### YOUR ASSIGNMENT
Reproduce exactly, from the line containing "2290x885 pixels. At", every line down to the end of the data below.
Segment Start: THE INPUT
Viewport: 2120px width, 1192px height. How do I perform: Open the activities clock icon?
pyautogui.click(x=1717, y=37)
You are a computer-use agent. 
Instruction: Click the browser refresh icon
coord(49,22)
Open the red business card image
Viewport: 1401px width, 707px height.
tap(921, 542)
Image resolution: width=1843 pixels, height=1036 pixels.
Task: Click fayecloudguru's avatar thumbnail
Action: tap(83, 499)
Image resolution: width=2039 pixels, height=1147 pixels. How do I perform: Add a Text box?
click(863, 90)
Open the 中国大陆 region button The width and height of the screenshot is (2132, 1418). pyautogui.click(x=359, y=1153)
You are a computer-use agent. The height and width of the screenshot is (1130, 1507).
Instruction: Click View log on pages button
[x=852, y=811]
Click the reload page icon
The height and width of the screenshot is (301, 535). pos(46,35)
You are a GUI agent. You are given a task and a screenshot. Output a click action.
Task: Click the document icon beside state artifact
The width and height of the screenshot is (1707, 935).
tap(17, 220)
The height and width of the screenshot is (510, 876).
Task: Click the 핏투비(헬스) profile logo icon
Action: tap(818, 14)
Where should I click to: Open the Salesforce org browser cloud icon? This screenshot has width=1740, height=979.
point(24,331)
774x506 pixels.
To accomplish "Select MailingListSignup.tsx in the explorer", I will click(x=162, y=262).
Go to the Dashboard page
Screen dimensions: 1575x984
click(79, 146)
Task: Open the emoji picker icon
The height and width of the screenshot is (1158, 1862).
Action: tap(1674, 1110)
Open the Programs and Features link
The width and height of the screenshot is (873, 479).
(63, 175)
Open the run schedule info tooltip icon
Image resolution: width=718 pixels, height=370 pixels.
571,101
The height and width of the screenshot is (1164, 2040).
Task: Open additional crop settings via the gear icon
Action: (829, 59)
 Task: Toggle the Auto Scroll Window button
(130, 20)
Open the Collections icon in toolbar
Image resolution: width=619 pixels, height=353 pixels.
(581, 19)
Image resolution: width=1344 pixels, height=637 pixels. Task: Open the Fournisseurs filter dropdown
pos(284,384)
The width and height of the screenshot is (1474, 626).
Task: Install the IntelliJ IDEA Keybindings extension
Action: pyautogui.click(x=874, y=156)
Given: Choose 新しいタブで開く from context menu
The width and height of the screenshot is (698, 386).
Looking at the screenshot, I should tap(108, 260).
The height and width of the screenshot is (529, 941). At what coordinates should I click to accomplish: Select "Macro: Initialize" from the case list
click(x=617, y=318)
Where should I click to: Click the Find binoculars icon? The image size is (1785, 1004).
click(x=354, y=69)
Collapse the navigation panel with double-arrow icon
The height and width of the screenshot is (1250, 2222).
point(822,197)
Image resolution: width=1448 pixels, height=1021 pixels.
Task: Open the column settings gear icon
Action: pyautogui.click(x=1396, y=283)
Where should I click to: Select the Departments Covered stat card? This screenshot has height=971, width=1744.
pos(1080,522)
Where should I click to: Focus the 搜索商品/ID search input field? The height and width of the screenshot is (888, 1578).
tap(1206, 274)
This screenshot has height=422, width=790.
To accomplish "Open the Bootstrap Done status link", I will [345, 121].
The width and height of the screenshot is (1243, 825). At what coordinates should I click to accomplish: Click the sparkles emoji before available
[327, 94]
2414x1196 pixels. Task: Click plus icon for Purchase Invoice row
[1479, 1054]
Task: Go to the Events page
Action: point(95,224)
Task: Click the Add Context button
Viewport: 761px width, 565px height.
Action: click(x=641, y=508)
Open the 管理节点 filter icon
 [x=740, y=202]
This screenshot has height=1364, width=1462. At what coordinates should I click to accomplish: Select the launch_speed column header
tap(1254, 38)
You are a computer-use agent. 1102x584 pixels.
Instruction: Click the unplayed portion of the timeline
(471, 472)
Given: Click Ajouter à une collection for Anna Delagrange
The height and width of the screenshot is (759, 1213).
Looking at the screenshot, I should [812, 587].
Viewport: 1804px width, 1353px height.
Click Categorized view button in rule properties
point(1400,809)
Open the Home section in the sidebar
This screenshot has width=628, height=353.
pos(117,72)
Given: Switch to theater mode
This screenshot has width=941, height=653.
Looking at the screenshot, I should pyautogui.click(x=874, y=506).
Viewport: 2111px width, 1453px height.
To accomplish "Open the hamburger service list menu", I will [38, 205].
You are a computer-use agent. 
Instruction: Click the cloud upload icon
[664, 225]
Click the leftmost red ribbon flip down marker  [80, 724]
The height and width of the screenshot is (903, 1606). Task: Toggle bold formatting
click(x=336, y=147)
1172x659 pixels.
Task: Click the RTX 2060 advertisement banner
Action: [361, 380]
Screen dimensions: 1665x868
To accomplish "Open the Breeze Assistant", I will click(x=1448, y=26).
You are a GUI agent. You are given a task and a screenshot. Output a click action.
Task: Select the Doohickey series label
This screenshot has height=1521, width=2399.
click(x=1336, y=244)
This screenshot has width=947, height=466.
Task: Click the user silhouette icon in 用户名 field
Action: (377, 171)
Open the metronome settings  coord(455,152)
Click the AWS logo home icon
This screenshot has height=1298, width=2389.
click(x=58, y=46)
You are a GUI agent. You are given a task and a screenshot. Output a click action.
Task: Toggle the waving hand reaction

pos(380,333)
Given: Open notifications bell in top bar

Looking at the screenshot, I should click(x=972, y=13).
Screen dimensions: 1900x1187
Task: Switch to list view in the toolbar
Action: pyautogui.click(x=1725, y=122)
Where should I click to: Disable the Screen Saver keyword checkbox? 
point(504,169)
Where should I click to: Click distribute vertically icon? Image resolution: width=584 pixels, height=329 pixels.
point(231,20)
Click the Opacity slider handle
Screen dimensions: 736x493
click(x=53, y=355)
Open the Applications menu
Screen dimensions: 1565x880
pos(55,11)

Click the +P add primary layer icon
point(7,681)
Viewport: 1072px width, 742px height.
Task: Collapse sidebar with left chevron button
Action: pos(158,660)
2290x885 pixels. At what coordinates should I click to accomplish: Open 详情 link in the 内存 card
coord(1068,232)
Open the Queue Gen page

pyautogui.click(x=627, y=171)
Segment End: THE INPUT
### RESULT
2290x885 pixels. At what coordinates should I click to accomplish: Open 详情 link in the 内存 card
coord(1068,232)
Open the Queue Gen page

pyautogui.click(x=627, y=171)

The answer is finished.